* **EXERCISE DETAILS**
Rewrite every line of the records as a Markdown table with two columns, Line and Text, numbering the rows in order and omitting blank lines.

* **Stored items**
────────
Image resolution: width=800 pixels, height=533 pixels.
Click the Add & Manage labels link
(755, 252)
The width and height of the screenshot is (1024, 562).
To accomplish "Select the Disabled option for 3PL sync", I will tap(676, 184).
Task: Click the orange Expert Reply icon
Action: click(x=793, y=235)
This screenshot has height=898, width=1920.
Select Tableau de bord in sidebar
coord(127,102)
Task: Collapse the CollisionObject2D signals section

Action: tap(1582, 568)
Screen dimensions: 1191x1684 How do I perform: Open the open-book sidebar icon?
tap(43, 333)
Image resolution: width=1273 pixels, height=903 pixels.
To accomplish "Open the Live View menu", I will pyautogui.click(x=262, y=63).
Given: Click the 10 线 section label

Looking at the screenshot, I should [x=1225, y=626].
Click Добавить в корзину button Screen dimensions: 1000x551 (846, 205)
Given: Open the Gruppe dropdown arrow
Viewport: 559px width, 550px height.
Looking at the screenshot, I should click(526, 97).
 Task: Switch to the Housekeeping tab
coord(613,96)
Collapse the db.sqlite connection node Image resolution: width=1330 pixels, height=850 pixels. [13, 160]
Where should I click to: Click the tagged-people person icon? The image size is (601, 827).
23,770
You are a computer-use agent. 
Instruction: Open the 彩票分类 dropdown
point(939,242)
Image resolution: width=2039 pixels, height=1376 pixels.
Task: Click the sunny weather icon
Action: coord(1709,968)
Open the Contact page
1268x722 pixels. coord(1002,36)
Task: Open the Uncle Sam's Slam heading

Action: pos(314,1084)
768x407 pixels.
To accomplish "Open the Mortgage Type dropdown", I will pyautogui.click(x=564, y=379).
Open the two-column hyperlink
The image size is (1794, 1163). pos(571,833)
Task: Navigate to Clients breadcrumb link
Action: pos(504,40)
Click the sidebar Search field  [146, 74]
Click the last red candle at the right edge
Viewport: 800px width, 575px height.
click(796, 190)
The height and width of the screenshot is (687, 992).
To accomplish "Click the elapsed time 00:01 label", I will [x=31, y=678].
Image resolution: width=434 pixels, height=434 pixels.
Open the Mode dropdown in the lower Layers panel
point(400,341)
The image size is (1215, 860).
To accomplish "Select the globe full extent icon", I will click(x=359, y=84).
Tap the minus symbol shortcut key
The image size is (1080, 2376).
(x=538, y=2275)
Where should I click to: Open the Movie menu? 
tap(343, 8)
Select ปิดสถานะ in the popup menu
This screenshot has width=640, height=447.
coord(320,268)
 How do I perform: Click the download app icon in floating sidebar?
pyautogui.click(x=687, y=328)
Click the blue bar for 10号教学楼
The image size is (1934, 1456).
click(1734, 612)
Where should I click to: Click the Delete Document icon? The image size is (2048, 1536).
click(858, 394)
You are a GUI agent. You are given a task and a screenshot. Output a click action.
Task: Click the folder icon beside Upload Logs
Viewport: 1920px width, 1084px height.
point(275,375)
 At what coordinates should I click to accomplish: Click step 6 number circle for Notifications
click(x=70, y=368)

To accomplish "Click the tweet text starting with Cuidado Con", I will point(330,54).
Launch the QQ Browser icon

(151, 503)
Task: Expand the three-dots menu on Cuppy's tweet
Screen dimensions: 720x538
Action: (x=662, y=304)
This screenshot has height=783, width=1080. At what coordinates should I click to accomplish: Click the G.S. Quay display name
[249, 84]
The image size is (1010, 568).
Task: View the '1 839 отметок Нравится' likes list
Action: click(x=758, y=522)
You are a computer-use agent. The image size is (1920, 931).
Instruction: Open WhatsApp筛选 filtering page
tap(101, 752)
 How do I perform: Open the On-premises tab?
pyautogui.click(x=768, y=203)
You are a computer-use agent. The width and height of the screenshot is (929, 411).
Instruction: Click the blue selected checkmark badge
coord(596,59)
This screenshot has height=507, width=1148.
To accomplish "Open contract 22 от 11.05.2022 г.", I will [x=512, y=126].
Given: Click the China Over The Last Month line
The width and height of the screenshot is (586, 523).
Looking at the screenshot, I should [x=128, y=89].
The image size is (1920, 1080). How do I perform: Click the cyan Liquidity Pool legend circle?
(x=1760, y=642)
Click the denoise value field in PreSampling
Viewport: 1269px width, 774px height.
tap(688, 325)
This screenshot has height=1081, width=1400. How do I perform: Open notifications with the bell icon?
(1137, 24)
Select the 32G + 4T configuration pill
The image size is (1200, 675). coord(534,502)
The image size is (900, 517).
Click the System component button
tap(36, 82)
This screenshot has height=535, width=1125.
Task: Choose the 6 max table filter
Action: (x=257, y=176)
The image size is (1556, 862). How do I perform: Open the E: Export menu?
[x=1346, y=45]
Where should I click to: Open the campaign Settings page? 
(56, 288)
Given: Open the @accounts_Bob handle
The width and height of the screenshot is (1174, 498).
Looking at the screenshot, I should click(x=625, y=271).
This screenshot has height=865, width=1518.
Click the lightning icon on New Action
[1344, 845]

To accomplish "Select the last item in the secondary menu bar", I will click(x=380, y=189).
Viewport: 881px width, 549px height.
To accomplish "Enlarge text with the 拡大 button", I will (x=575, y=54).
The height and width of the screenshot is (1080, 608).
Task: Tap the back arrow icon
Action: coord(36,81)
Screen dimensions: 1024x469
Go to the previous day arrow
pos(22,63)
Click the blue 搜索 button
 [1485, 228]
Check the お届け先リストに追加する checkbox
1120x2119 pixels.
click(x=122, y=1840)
────────
* **TASK SOLUTION**
| Line | Text |
|---|---|
| 1 | Image resolution: width=800 pixels, height=533 pixels. |
| 2 | Click the Add & Manage labels link |
| 3 | (755, 252) |
| 4 | The width and height of the screenshot is (1024, 562). |
| 5 | To accomplish "Select the Disabled option for 3PL sync", I will tap(676, 184). |
| 6 | Task: Click the orange Expert Reply icon |
| 7 | Action: click(x=793, y=235) |
| 8 | This screenshot has height=898, width=1920. |
| 9 | Select Tableau de bord in sidebar |
| 10 | coord(127,102) |
| 11 | Task: Collapse the CollisionObject2D signals section |
| 12 | Action: tap(1582, 568) |
| 13 | Screen dimensions: 1191x1684 How do I perform: Open the open-book sidebar icon? |
| 14 | tap(43, 333) |
| 15 | Image resolution: width=1273 pixels, height=903 pixels. |
| 16 | To accomplish "Open the Live View menu", I will pyautogui.click(x=262, y=63). |
| 17 | Given: Click the 10 线 section label |
| 18 | Looking at the screenshot, I should [x=1225, y=626]. |
| 19 | Click Добавить в корзину button Screen dimensions: 1000x551 (846, 205) |
| 20 | Given: Open the Gruppe dropdown arrow |
| 21 | Viewport: 559px width, 550px height. |
| 22 | Looking at the screenshot, I should click(526, 97). |
| 23 |  Task: Switch to the Housekeeping tab |
| 24 | coord(613,96) |
| 25 | Collapse the db.sqlite connection node Image resolution: width=1330 pixels, height=850 pixels. [13, 160] |
| 26 | Where should I click to: Click the tagged-people person icon? The image size is (601, 827). |
| 27 | 23,770 |
| 28 | You are a computer-use agent.  |
| 29 | Instruction: Open the 彩票分类 dropdown |
| 30 | point(939,242) |
| 31 | Image resolution: width=2039 pixels, height=1376 pixels. |
| 32 | Task: Click the sunny weather icon |
| 33 | Action: coord(1709,968) |
| 34 | Open the Contact page |
| 35 | 1268x722 pixels. coord(1002,36) |
| 36 | Task: Open the Uncle Sam's Slam heading |
| 37 | Action: pos(314,1084) |
| 38 | 768x407 pixels. |
| 39 | To accomplish "Open the Mortgage Type dropdown", I will pyautogui.click(x=564, y=379). |
| 40 | Open the two-column hyperlink |
| 41 | The image size is (1794, 1163). pos(571,833) |
| 42 | Task: Navigate to Clients breadcrumb link |
| 43 | Action: pos(504,40) |
| 44 | Click the sidebar Search field  [146, 74] |
| 45 | Click the last red candle at the right edge |
| 46 | Viewport: 800px width, 575px height. |
| 47 | click(796, 190) |
| 48 | The height and width of the screenshot is (687, 992). |
| 49 | To accomplish "Click the elapsed time 00:01 label", I will [x=31, y=678]. |
| 50 | Image resolution: width=434 pixels, height=434 pixels. |
| 51 | Open the Mode dropdown in the lower Layers panel |
| 52 | point(400,341) |
| 53 | The image size is (1215, 860). |
| 54 | To accomplish "Select the globe full extent icon", I will click(x=359, y=84). |
| 55 | Tap the minus symbol shortcut key |
| 56 | The image size is (1080, 2376). |
| 57 | (x=538, y=2275) |
| 58 | Where should I click to: Open the Movie menu?  |
| 59 | tap(343, 8) |
| 60 | Select ปิดสถานะ in the popup menu |
| 61 | This screenshot has width=640, height=447. |
| 62 | coord(320,268) |
| 63 |  How do I perform: Click the download app icon in floating sidebar? |
| 64 | pyautogui.click(x=687, y=328) |
| 65 | Click the blue bar for 10号教学楼 |
| 66 | The image size is (1934, 1456). |
| 67 | click(1734, 612) |
| 68 | Where should I click to: Click the Delete Document icon? The image size is (2048, 1536). |
| 69 | click(858, 394) |
| 70 | You are a GUI agent. You are given a task and a screenshot. Output a click action. |
| 71 | Task: Click the folder icon beside Upload Logs |
| 72 | Viewport: 1920px width, 1084px height. |
| 73 | point(275,375) |
| 74 |  At what coordinates should I click to accomplish: Click step 6 number circle for Notifications |
| 75 | click(x=70, y=368) |
| 76 | To accomplish "Click the tweet text starting with Cuidado Con", I will point(330,54). |
| 77 | Launch the QQ Browser icon |
| 78 | (151, 503) |
| 79 | Task: Expand the three-dots menu on Cuppy's tweet |
| 80 | Screen dimensions: 720x538 |
| 81 | Action: (x=662, y=304) |
| 82 | This screenshot has height=783, width=1080. At what coordinates should I click to accomplish: Click the G.S. Quay display name |
| 83 | [249, 84] |
| 84 | The image size is (1010, 568). |
| 85 | Task: View the '1 839 отметок Нравится' likes list |
| 86 | Action: click(x=758, y=522) |
| 87 | You are a computer-use agent. The image size is (1920, 931). |
| 88 | Instruction: Open WhatsApp筛选 filtering page |
| 89 | tap(101, 752) |
| 90 |  How do I perform: Open the On-premises tab? |
| 91 | pyautogui.click(x=768, y=203) |
| 92 | You are a computer-use agent. The width and height of the screenshot is (929, 411). |
| 93 | Instruction: Click the blue selected checkmark badge |
| 94 | coord(596,59) |
| 95 | This screenshot has height=507, width=1148. |
| 96 | To accomplish "Open contract 22 от 11.05.2022 г.", I will [x=512, y=126]. |
| 97 | Given: Click the China Over The Last Month line |
| 98 | The width and height of the screenshot is (586, 523). |
| 99 | Looking at the screenshot, I should [x=128, y=89]. |
| 100 | The image size is (1920, 1080). How do I perform: Click the cyan Liquidity Pool legend circle? |
| 101 | (x=1760, y=642) |
| 102 | Click the denoise value field in PreSampling |
| 103 | Viewport: 1269px width, 774px height. |
| 104 | tap(688, 325) |
| 105 | This screenshot has height=1081, width=1400. How do I perform: Open notifications with the bell icon? |
| 106 | (1137, 24) |
| 107 | Select the 32G + 4T configuration pill |
| 108 | The image size is (1200, 675). coord(534,502) |
| 109 | The image size is (900, 517). |
| 110 | Click the System component button |
| 111 | tap(36, 82) |
| 112 | This screenshot has height=535, width=1125. |
| 113 | Task: Choose the 6 max table filter |
| 114 | Action: (x=257, y=176) |
| 115 | The image size is (1556, 862). How do I perform: Open the E: Export menu? |
| 116 | [x=1346, y=45] |
| 117 | Where should I click to: Open the campaign Settings page?  |
| 118 | (56, 288) |
| 119 | Given: Open the @accounts_Bob handle |
| 120 | The width and height of the screenshot is (1174, 498). |
| 121 | Looking at the screenshot, I should click(x=625, y=271). |
| 122 | This screenshot has height=865, width=1518. |
| 123 | Click the lightning icon on New Action |
| 124 | [1344, 845] |
| 125 | To accomplish "Select the last item in the secondary menu bar", I will click(x=380, y=189). |
| 126 | Viewport: 881px width, 549px height. |
| 127 | To accomplish "Enlarge text with the 拡大 button", I will (x=575, y=54). |
| 128 | The height and width of the screenshot is (1080, 608). |
| 129 | Task: Tap the back arrow icon |
| 130 | Action: coord(36,81) |
| 131 | Screen dimensions: 1024x469 |
| 132 | Go to the previous day arrow |
| 133 | pos(22,63) |
| 134 | Click the blue 搜索 button |
| 135 |  [1485, 228] |
| 136 | Check the お届け先リストに追加する checkbox |
| 137 | 1120x2119 pixels. |
| 138 | click(x=122, y=1840) |